De acordo com a nota, o “hacker invadiu telefones e aplicativos de procuradores da Lava Jato usados para comunicação privada e no interesse do trabalho, tendo havido ainda a subtração de identidade de alguns de seus integrantes”.

Dentre as informações ilegalmente copiadas, possivelmente estão documentos e dados sobre estratégias e investigações em andamento e sobre rotinas pessoais e de segurança dos integrantes da força-tarefa e de suas famílias.

Sobre as publicações, o Ministério Público Federal (MPF) afirmou que “a atuação sórdida daqueles que vierem a se aproveitar da ação do “hacker” para deturpar fatos, apresentar fatos retirados de contexto e falsificar integral ou parcialmente informações atende interesses inconfessáveis de criminosos atingidos pela Lava Jato”.

Por fim, a nota ainda diz que “os procuradores da Lava Jato em Curitiba mantiveram, ao longo dos últimos cinco anos, discussões em grupos de mensagens, sobre diversos temas, alguns complexos, em paralelo a reuniões pessoais que lhes dão contexto” e que “vários dos integrantes da força-tarefa de procuradores são amigos próximos e, nesse ambiente, são comuns desabafos e brincadeiras”.

Já durante a madrugada desta segunda-feira (10), uma nova nota foi emitida pelo Ministério Público Federal (MPF). Nela, a instituição se manifesta sobre a situação do ex-presidente Lula e diz que “antes da apresentação de denúncias são comuns debates e revisões sobre fatos e provas, de modo a evitar acusações frágeis em prejuízo aos investigados. No caso Triplex, a prática dos crimes de corrupção e lavagem de dinheiro foi examinada por nove juízes em três instâncias que concordaram, de forma unânime, existir prova para a condenação”.

Sobre as alegações de que o órgão atuou em conjunto com Sérgio Moro, o MPF ressaltou que “a imparcialidade da atuação da Justiça é confirmada por inúmeros pedidos do Ministério Público indeferidos, por 54 absolvições de pessoas acusadas, e por centenas de recursos do Ministério Público”.

Ainda em nota, a força-tarefa disse renovar “seu compromisso de prestar um serviço de excelência à sociedade na esfera da Justiça, continuando a promover a responsabilização de criminosos poderosos e a recuperar bilhões desviados em favor dos brasileiros”.

Por fim, a nota afirma que os procuradores da força-tarefa Lava Jato estarão à disposição para prestar esclarecimentos e também divulgou números da atuação.

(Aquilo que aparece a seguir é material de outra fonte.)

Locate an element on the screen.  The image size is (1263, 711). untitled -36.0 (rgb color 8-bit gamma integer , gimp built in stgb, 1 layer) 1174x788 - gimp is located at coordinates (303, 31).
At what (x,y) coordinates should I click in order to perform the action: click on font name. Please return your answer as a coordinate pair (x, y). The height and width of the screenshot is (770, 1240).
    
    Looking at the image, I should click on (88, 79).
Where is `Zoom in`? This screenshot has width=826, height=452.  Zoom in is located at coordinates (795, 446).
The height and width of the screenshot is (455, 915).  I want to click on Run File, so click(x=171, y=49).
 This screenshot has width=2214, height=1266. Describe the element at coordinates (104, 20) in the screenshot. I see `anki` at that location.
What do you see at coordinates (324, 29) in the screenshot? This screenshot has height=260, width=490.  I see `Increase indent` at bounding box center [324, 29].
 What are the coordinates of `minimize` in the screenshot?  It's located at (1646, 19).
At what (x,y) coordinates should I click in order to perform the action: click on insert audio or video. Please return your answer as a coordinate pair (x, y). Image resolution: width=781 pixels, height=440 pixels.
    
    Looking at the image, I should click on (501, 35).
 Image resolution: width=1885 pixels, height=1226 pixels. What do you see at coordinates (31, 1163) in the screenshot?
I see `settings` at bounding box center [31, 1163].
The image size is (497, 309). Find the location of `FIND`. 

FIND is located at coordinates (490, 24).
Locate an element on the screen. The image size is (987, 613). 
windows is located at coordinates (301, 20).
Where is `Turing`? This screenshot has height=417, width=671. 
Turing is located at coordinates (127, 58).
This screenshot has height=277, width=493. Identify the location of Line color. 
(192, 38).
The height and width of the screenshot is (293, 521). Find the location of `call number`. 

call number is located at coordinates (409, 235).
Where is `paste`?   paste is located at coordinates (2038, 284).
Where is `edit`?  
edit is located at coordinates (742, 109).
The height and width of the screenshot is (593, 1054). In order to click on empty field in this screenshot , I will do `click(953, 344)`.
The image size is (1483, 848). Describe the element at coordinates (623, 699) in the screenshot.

O MPF revelou que “apenas neste ano, dezenas de pessoas foram acusadas por corrupção e mais de 750 milhões de reais foram recuperados para os cofres públicos” e que “no total, em Curitiba, mais de 400 pessoas já foram acusadas e R$ 13 bilhões vêm sendo recuperados, representando um avanço contra a criminalidade sem precedentes”.

Já o ministro da Justiça, Sérgio Moro, também em nota, disse lamentar “a falta de indicação de fonte de pessoa responsável pela invasão criminosa de celulares de procuradores” e criticou a postura do site “que não entrou em contato antes da publicação”.

Sobre as mensagens que citam o nome do ministro, Moro afirmou que “não se vislumbra qualquer anormalidade ou direcionamento da atuação enquanto magistrado, apesar de terem sido retiradas de contexto e do sensacionalismo das matérias, que ignoram o gigantesco esquema de corrupção revelado pela Operação Lava Jato”.